-- start TASK DATA --

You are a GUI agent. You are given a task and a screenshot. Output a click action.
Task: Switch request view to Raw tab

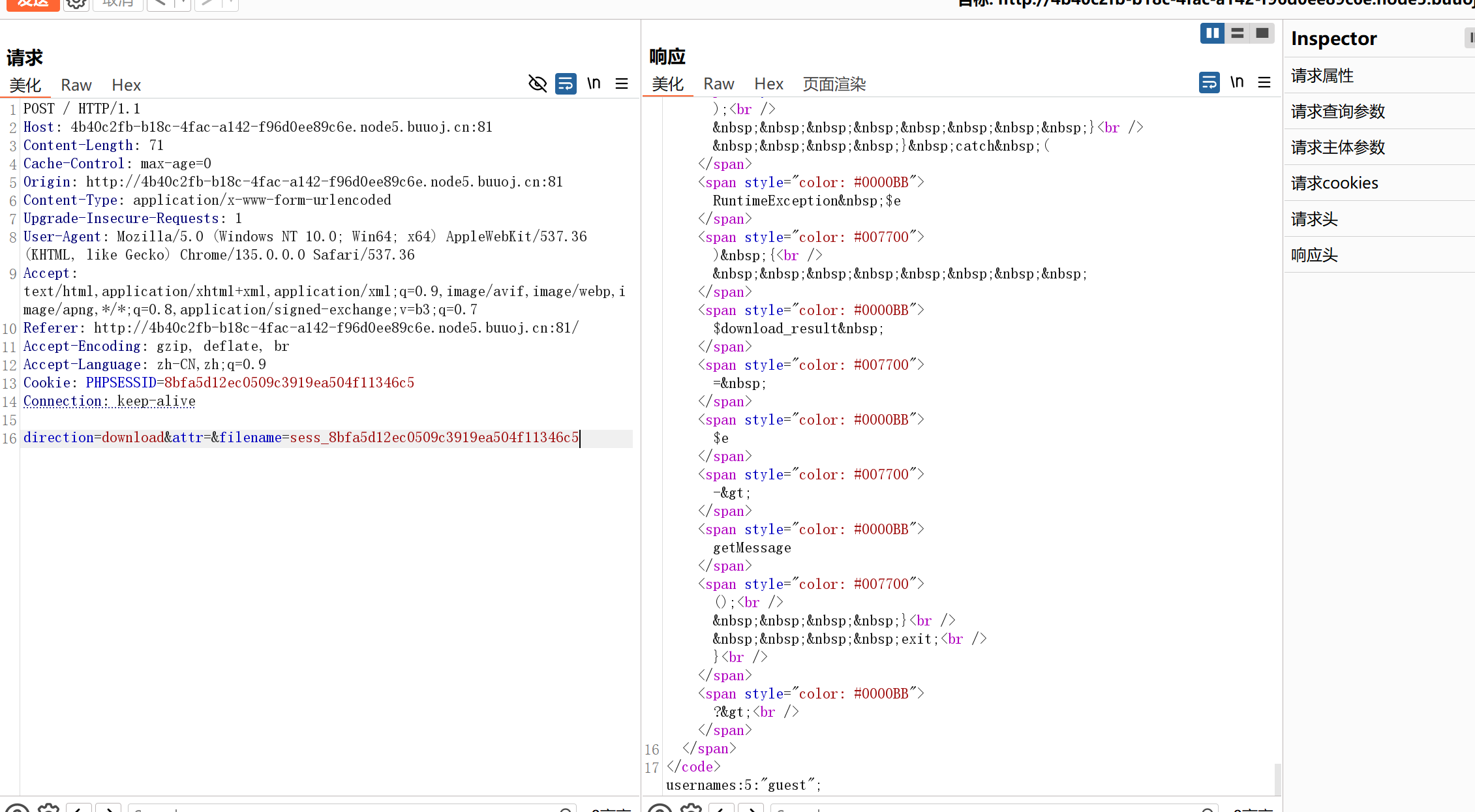76,85
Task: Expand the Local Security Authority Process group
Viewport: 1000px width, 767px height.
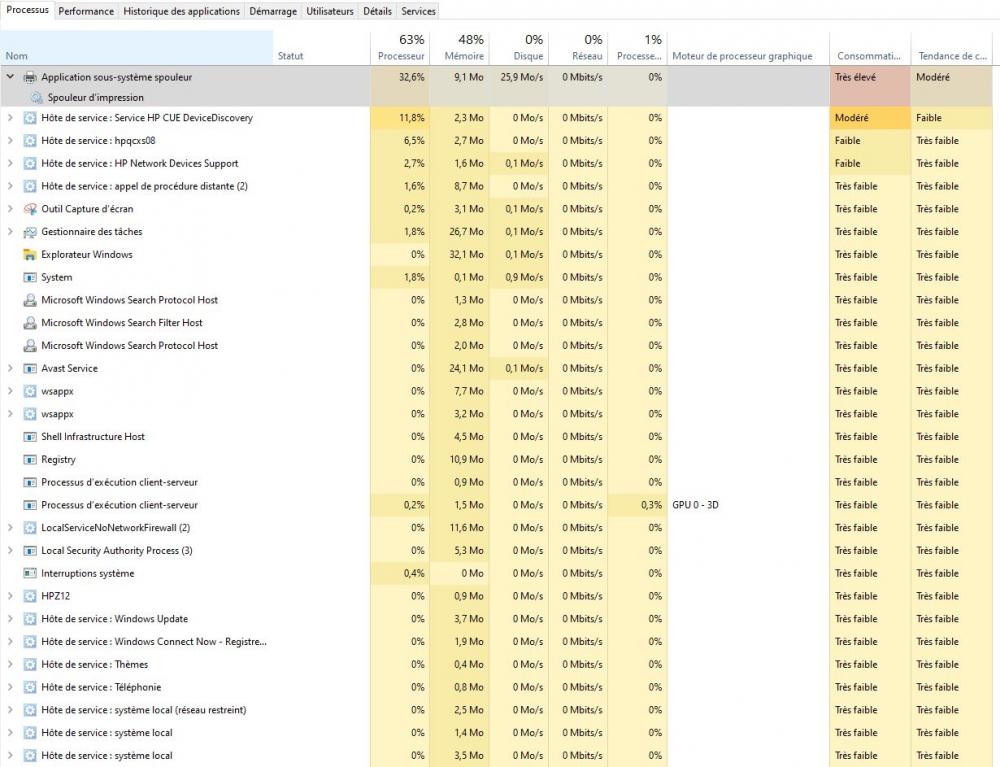Action: [x=10, y=551]
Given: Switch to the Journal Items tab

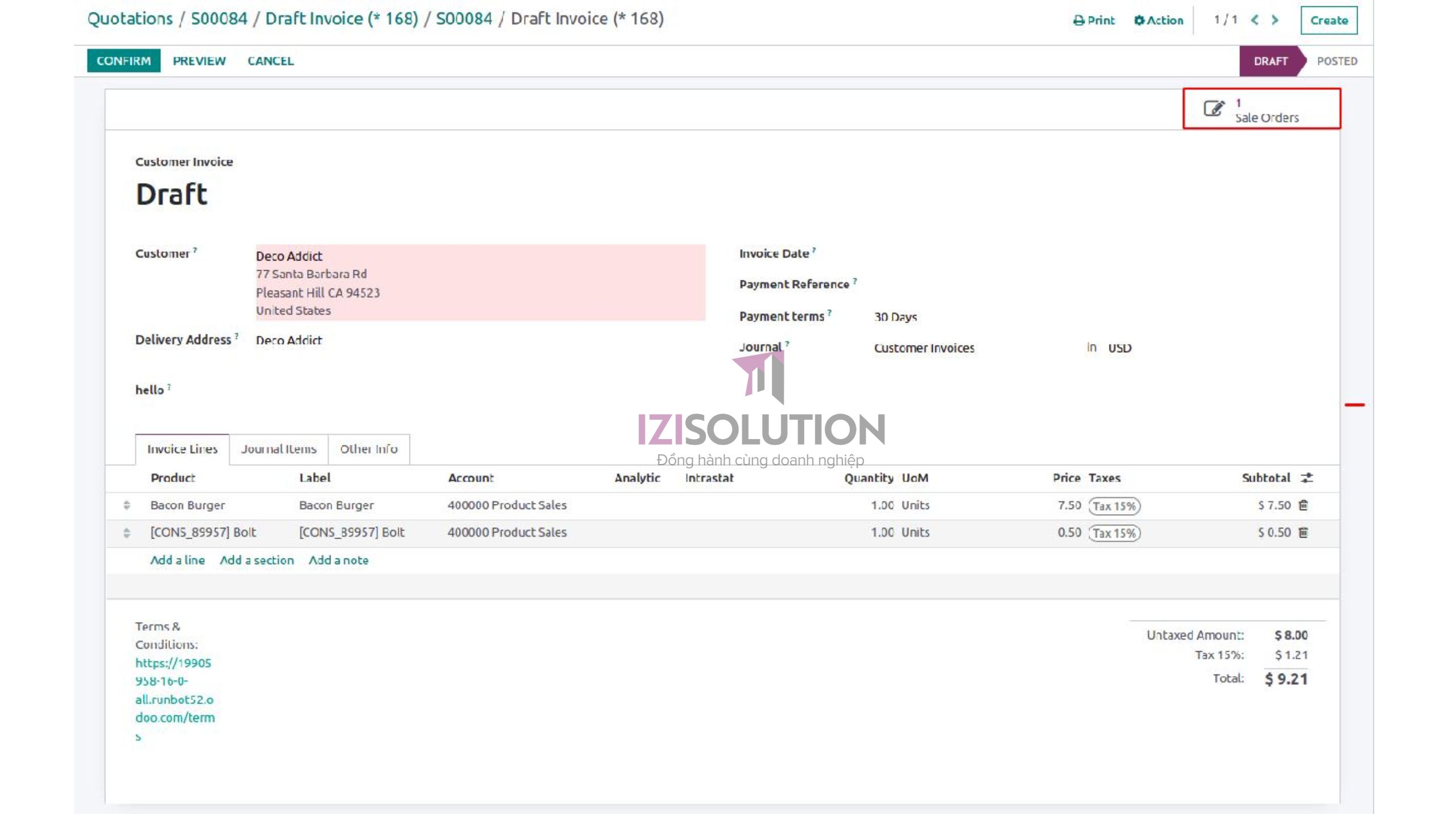Looking at the screenshot, I should (x=279, y=449).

-- end TASK DATA --

• WORK TO DO
Copy every line of the entries above word for word, leaving out the pictures.

• WRITTEN ANSWER
You are a GUI agent. You are given a task and a screenshot. Output a click action.
Task: Switch request view to Raw tab

76,85
Task: Expand the Local Security Authority Process group
Viewport: 1000px width, 767px height.
Action: [x=10, y=551]
Given: Switch to the Journal Items tab

Looking at the screenshot, I should (x=279, y=449).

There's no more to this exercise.